--- Work required ---
Beginning at the line that contains "Image resolution: width=587" and finishing at the line that contains "The height and width of the screenshot is (554, 1024).", output the data below exactly. Include both end lines and no pictures.
==== Source data
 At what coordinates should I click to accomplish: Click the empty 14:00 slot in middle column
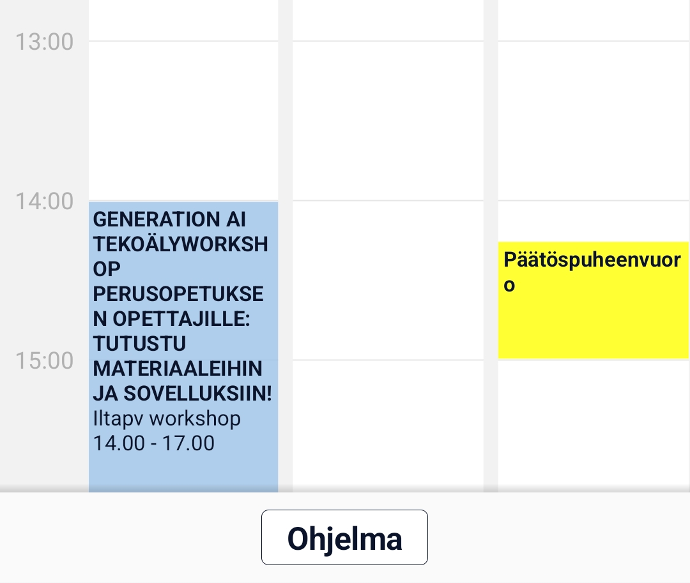pyautogui.click(x=388, y=280)

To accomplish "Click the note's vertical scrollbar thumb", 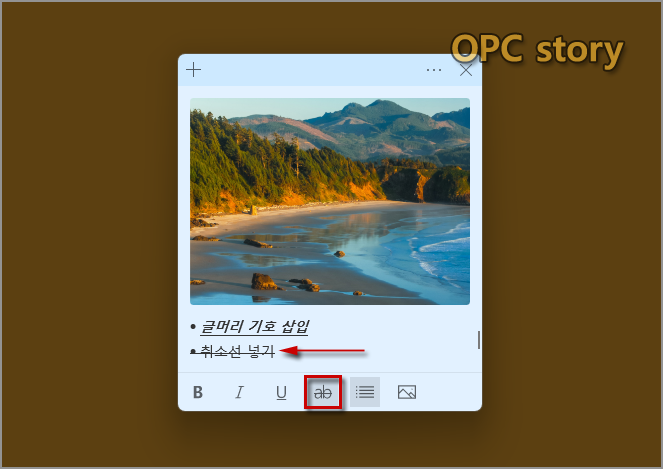I will [479, 340].
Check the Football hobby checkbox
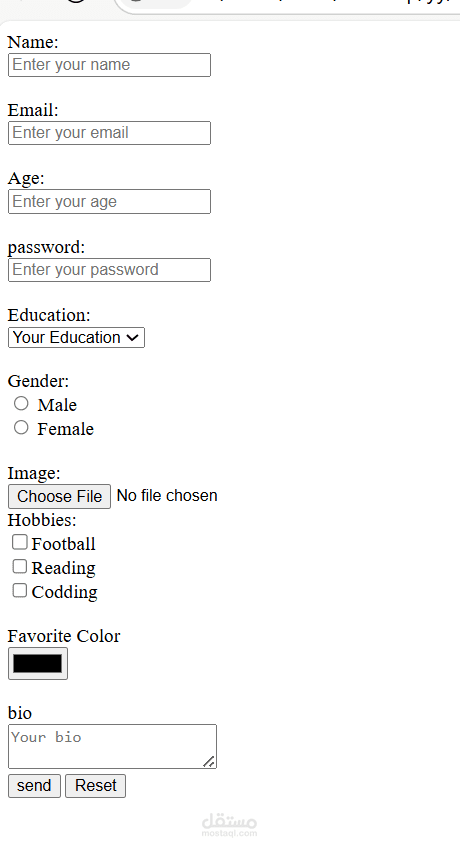This screenshot has height=855, width=460. pos(20,542)
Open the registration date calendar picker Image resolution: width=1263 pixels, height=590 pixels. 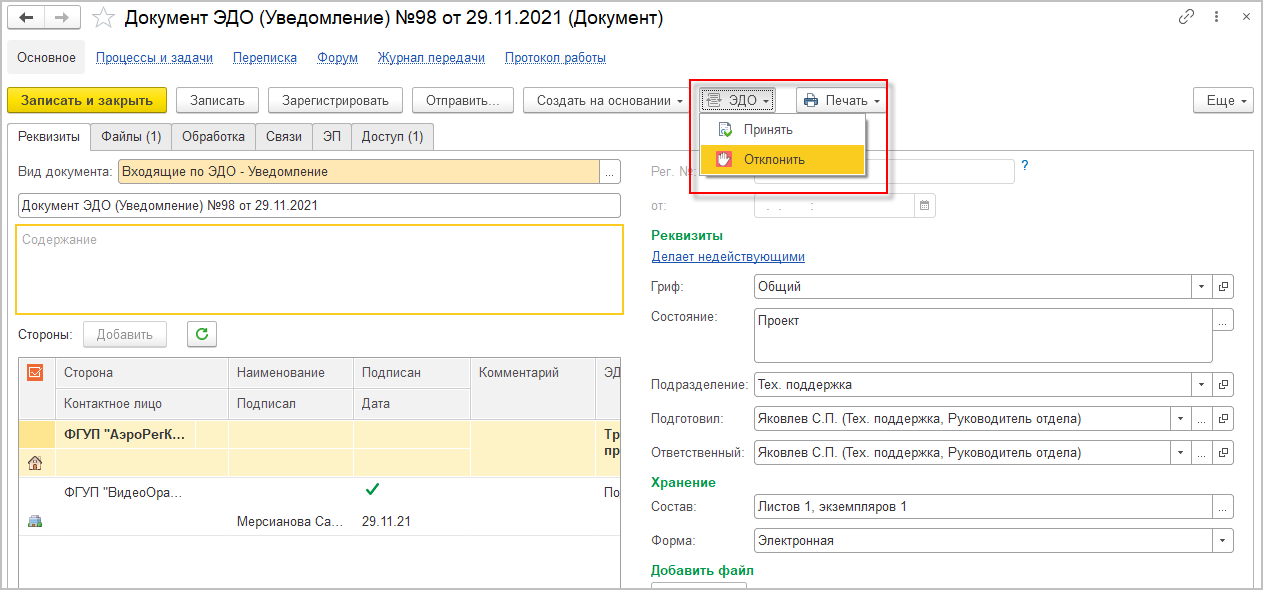coord(925,206)
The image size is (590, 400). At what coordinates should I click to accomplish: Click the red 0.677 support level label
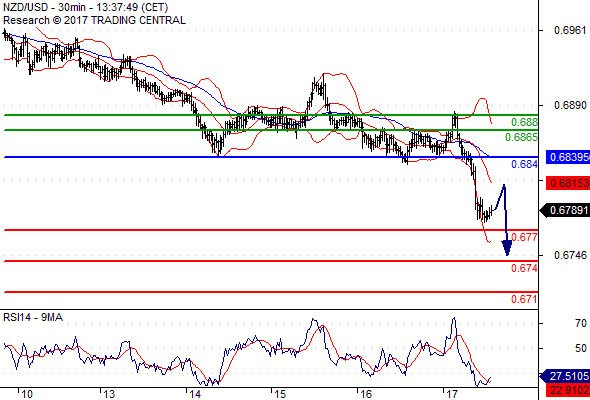tap(524, 237)
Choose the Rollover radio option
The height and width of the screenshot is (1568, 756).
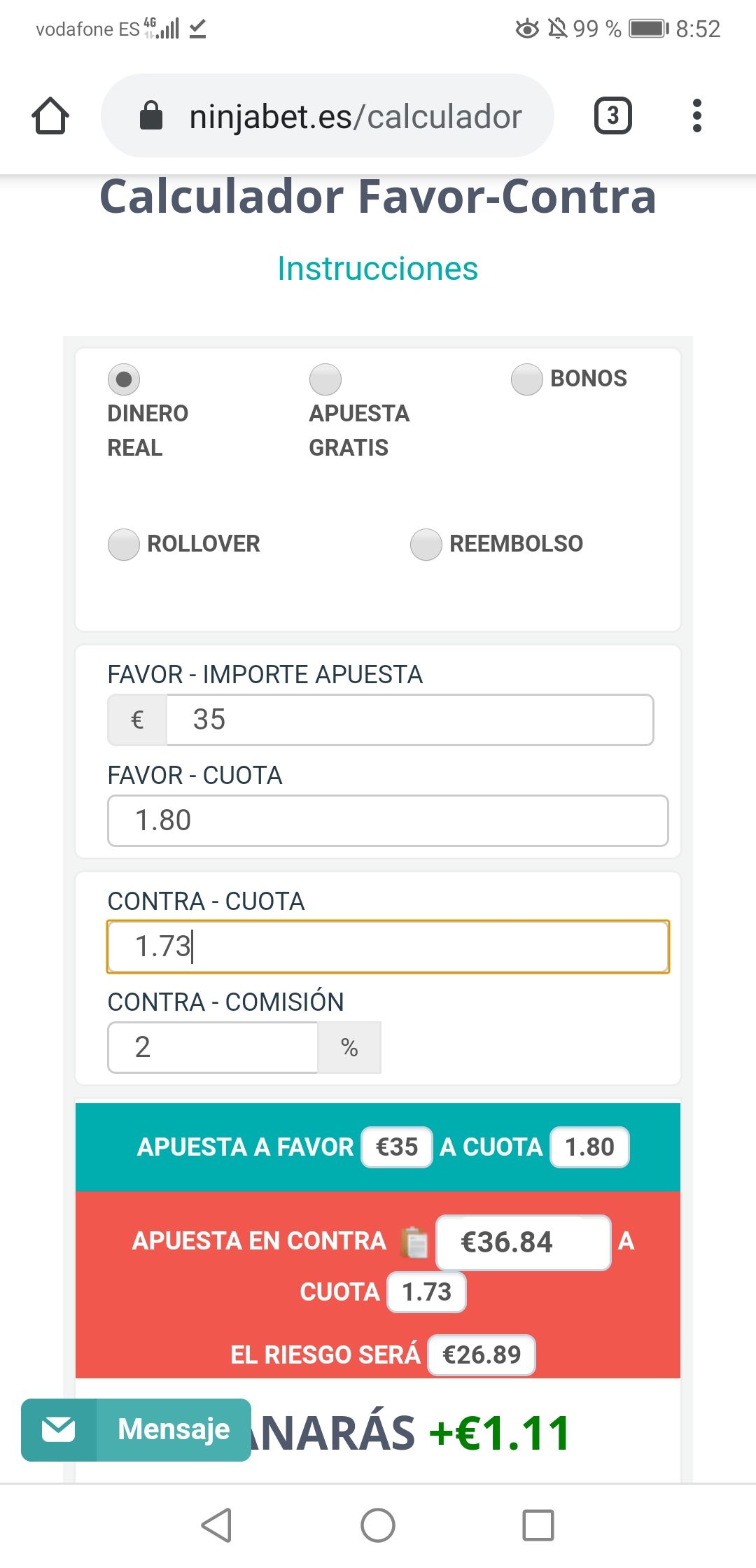tap(124, 545)
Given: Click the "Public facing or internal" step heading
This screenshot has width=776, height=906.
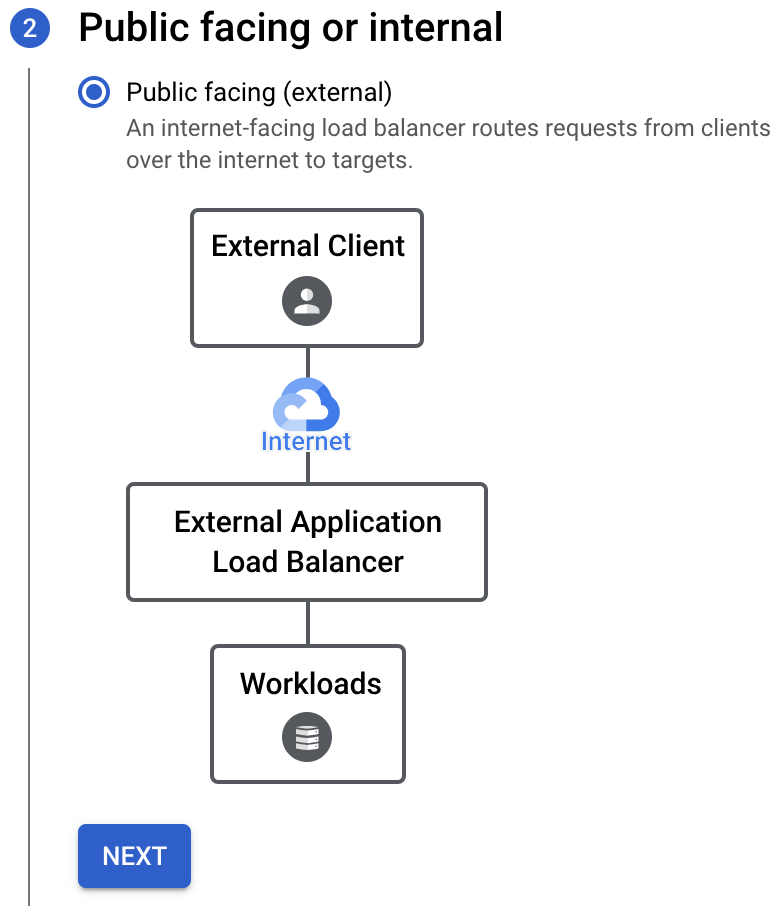Looking at the screenshot, I should [290, 28].
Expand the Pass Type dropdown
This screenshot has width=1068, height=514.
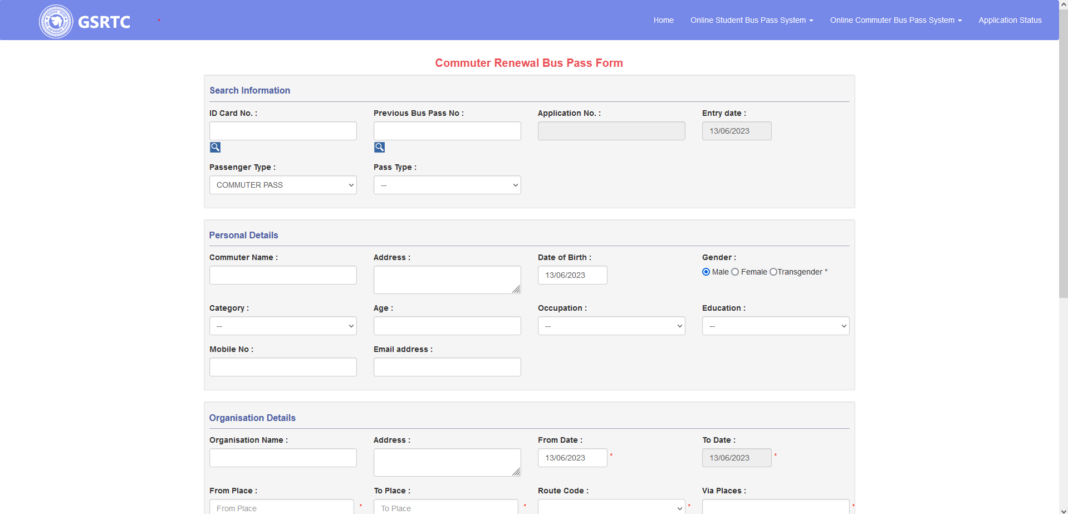446,185
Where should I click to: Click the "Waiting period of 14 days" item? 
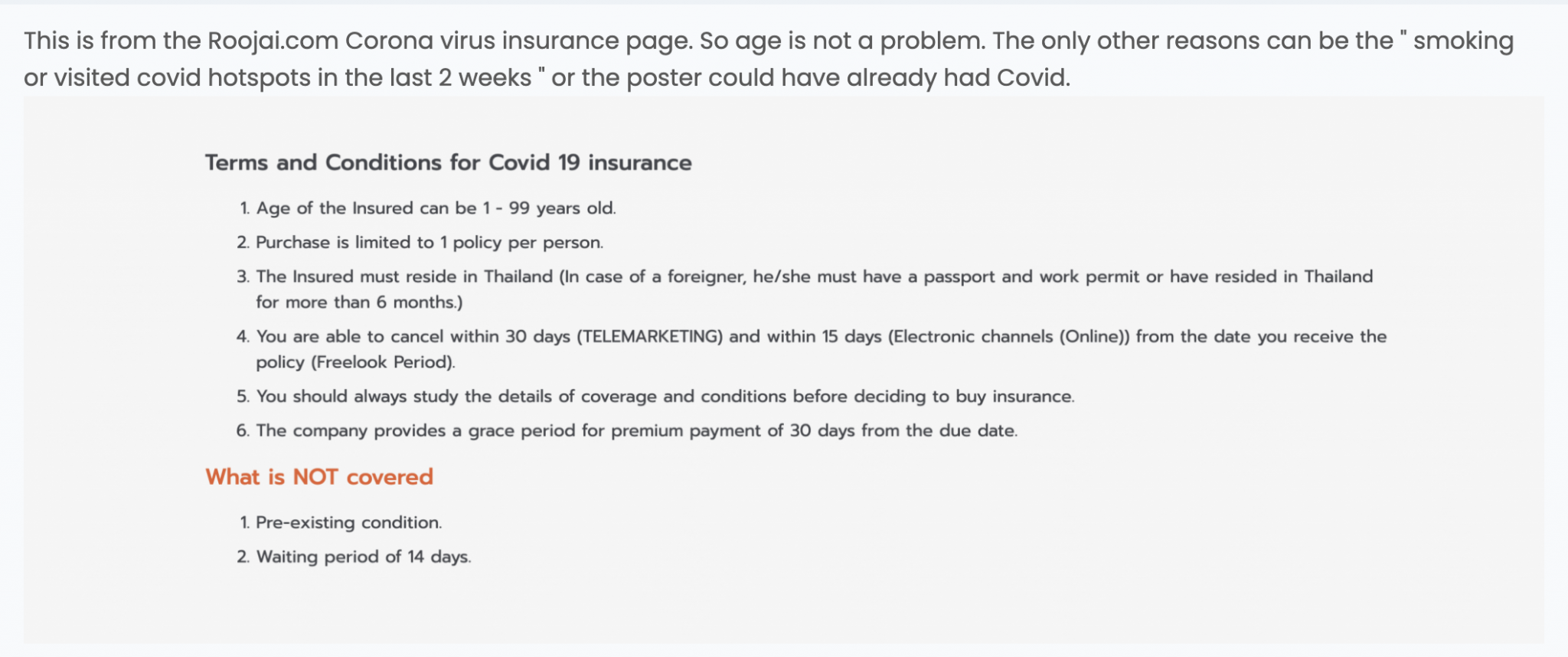[363, 557]

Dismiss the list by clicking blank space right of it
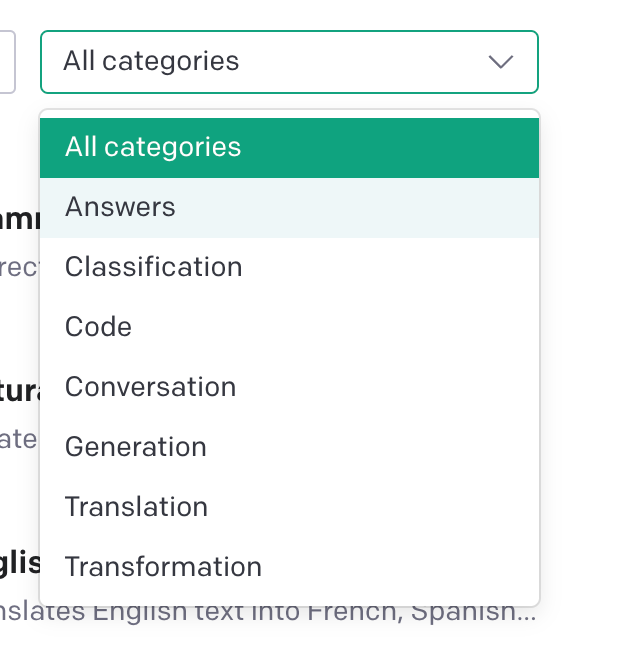click(x=585, y=350)
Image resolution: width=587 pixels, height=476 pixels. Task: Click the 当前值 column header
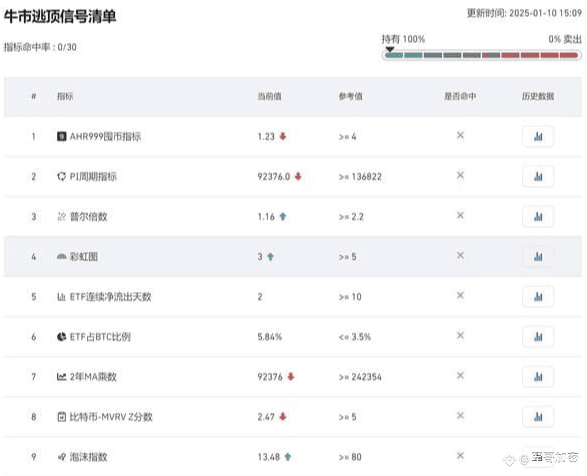coord(270,97)
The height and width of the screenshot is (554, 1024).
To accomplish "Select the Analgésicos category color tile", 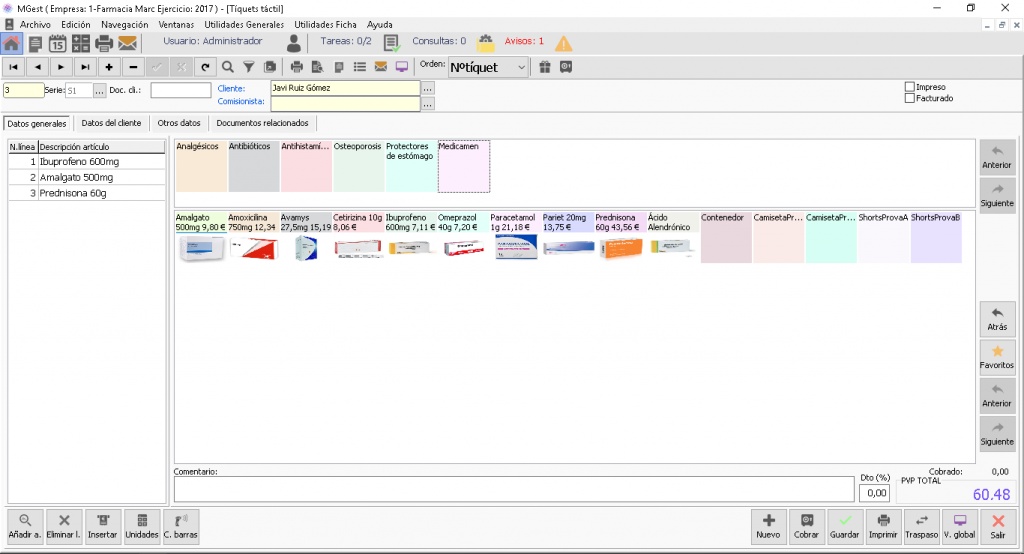I will click(x=201, y=166).
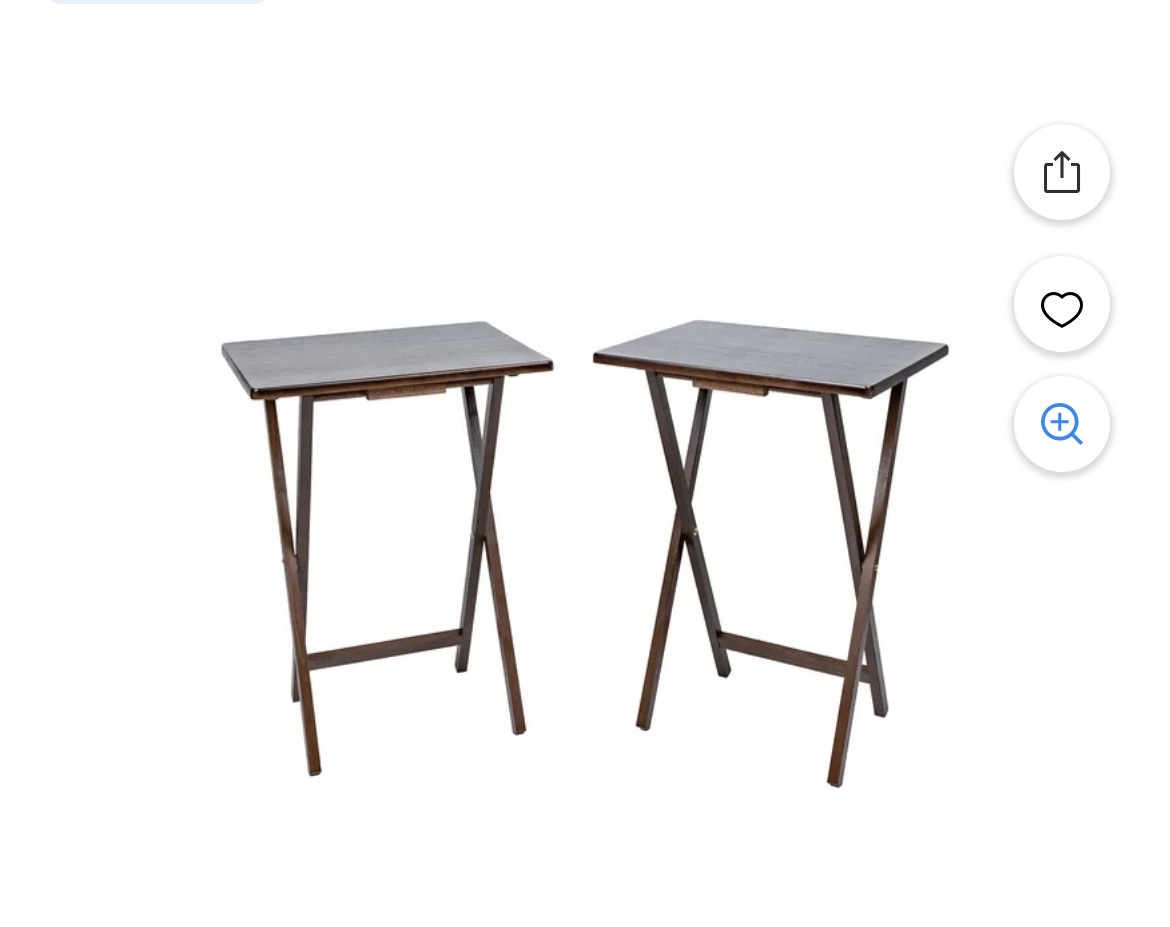Click the brass hinge on right table legs
The image size is (1170, 927).
click(696, 532)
========
--- Result of the task ---
Image resolution: width=587 pixels, height=476 pixels. Task: Click the 当前值 column header
coord(270,97)
The height and width of the screenshot is (554, 1024).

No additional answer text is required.